Records to use
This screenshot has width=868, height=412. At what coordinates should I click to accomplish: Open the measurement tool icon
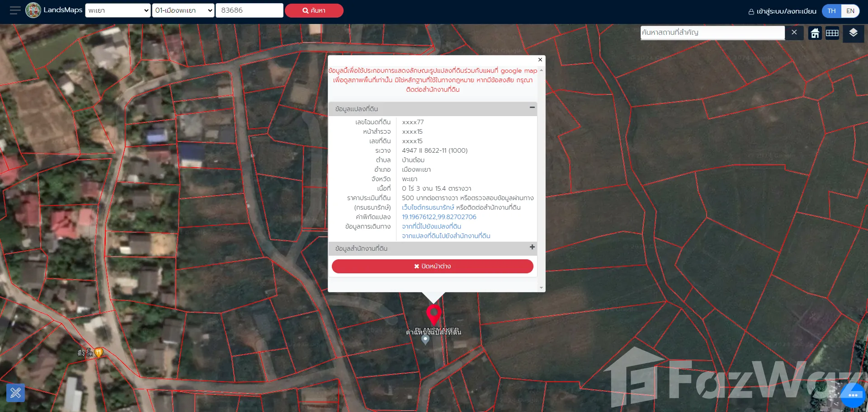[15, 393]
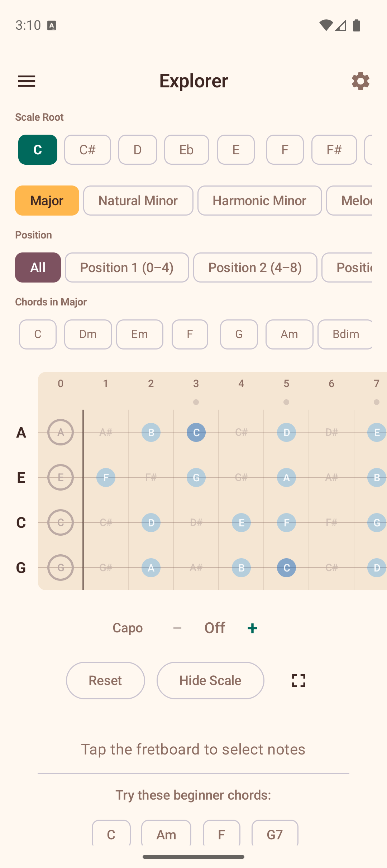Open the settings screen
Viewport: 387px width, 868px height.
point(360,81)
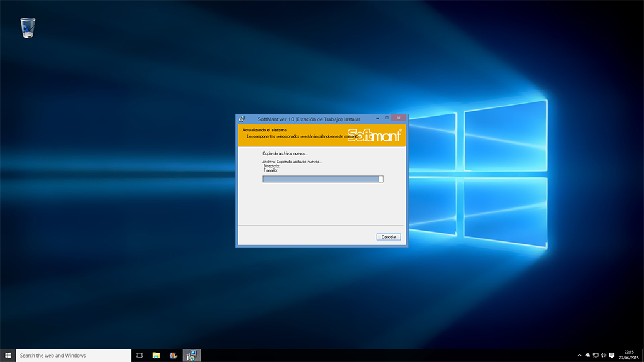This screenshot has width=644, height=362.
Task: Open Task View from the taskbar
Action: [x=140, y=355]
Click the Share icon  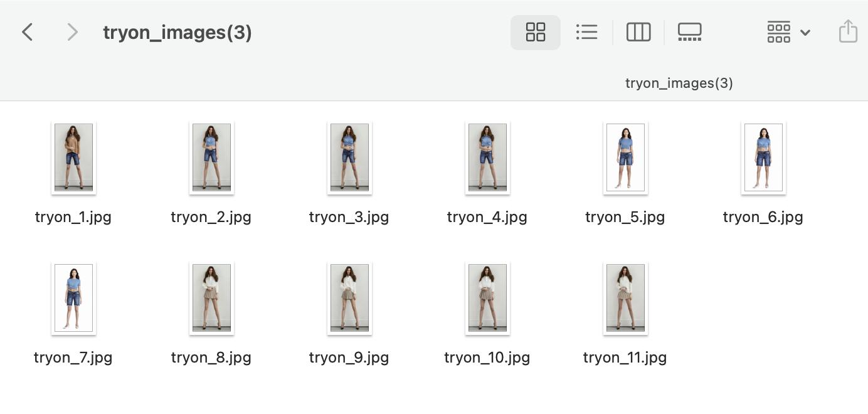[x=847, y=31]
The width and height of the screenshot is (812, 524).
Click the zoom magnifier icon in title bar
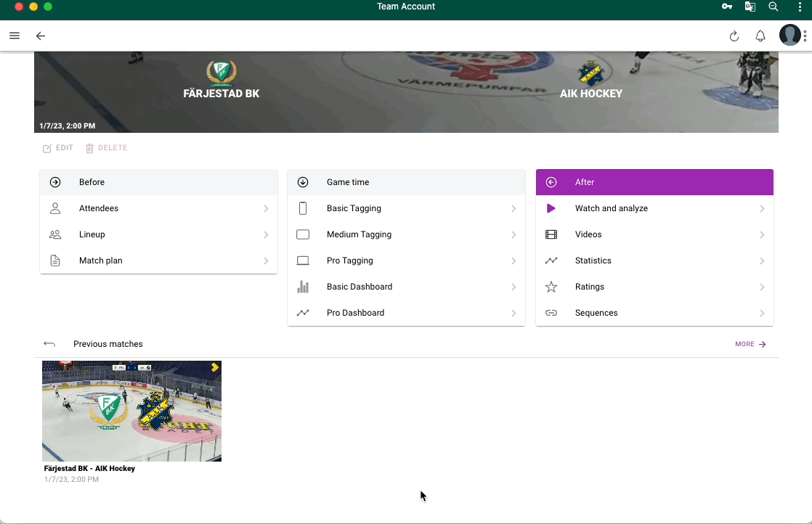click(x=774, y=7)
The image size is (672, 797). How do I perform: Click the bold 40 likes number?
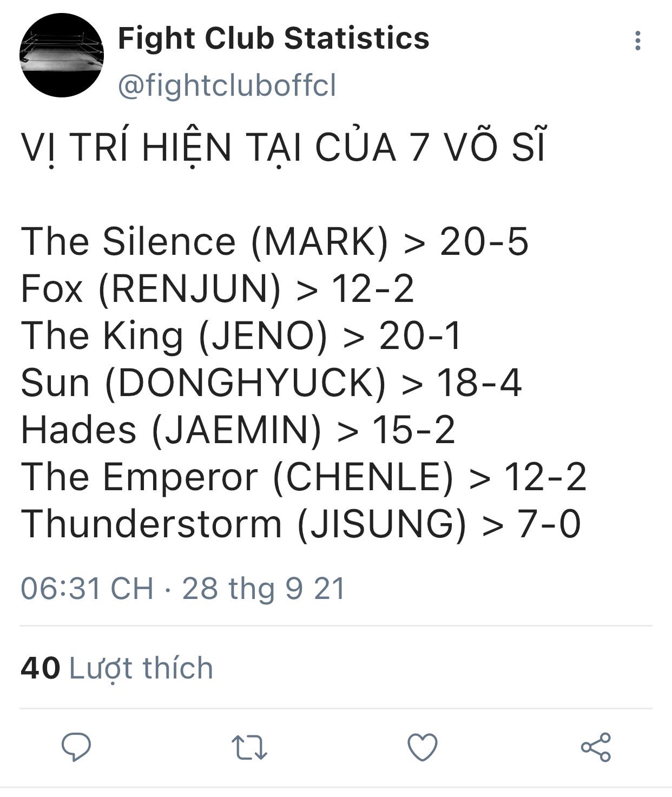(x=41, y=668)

Goal of the exercise
Your copy should consist solely of the lines from the line containing "The width and" through the last line of the records above, reproduced exactly, with the pictures left out.

Output of the task
The width and height of the screenshot is (812, 524).
Click the zoom magnifier icon in title bar
click(x=774, y=7)
The image size is (672, 797). How do I perform: Click the bold 40 likes number?
(x=41, y=668)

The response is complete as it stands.